■ **SELECTED PASSAGE**:
+++

The freedom to marry: Keep dancing

The freedom to marry: Keep dancing | Advocate.com

Evan Wolfson, executive director of Freedom to Marry, has a great piece online about last week’s marriage decision in New York. An excerpt:

In fact, the plurality’s strained rationalizing of the discriminatory exclusion fails on its own terms.

New York’s ruling came just a week after the Arkansas supreme court unanimously rejected precisely the same proffered rationale; unlike the four-member majority of New York’s highest court, the judges in Arkansas (!) instead relied on the evidence provided by experts in child welfare. That evidence was, of course, available to the New York judges. Institutions such as the American Psychological Association, the National Association of Social Workers, the American Psychiatric Association, the Association to Benefit Children, and the American Academy of Matrimonial Lawyers, among other authorities, submitted briefs to the court calling for an end to marriage discrimination in the interest of children and families.

+++

(Stored items from a collection)

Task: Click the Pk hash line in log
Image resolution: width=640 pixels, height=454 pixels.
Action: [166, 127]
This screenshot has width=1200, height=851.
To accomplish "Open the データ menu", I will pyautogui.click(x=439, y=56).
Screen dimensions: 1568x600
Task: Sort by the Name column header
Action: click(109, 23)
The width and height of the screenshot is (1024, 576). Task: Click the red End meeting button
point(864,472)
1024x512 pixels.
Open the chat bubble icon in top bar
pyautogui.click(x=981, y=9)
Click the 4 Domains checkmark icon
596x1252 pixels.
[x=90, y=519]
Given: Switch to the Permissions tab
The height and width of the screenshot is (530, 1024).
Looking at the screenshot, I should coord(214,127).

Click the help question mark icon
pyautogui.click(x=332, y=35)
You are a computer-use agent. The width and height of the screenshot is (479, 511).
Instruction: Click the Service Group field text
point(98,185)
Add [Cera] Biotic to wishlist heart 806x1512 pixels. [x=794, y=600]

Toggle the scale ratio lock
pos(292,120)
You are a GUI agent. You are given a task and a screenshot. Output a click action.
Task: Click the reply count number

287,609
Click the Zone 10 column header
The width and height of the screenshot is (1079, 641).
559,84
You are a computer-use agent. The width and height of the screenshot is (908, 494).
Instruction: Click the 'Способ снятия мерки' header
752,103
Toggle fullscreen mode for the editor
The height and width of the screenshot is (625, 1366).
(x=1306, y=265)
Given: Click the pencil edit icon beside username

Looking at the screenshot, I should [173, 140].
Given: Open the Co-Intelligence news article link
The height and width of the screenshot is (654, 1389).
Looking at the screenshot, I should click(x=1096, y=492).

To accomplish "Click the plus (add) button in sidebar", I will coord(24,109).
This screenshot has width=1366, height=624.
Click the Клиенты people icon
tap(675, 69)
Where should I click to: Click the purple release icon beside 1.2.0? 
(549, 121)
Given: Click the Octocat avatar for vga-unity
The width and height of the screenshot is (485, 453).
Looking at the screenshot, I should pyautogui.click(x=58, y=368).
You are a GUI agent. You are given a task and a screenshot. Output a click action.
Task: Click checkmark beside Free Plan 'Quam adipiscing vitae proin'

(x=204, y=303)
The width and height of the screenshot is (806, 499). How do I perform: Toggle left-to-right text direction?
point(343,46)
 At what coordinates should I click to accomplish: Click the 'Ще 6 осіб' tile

+++

■ **WORK INSTRUCTION 1**:
In the freedom-to-marry excerpt, which court unanimously rejected the same proffered rationale a week before New York's ruling?
■ **WORK INSTRUCTION 2**:
Copy from the freedom-to-marry excerpt everything from "Evan Wolfson, executive" down to "its own terms.", word for word.
The material has no connection to the text.

■ **PROBLEM SOLUTION 1**:
The Arkansas supreme court.

■ **PROBLEM SOLUTION 2**:
Evan Wolfson, executive director of Freedom to Marry, has a great piece online about last week’s marriage decision in New York. An excerpt:

In fact, the plurality’s strained rationalizing of the discriminatory exclusion fails on its own terms.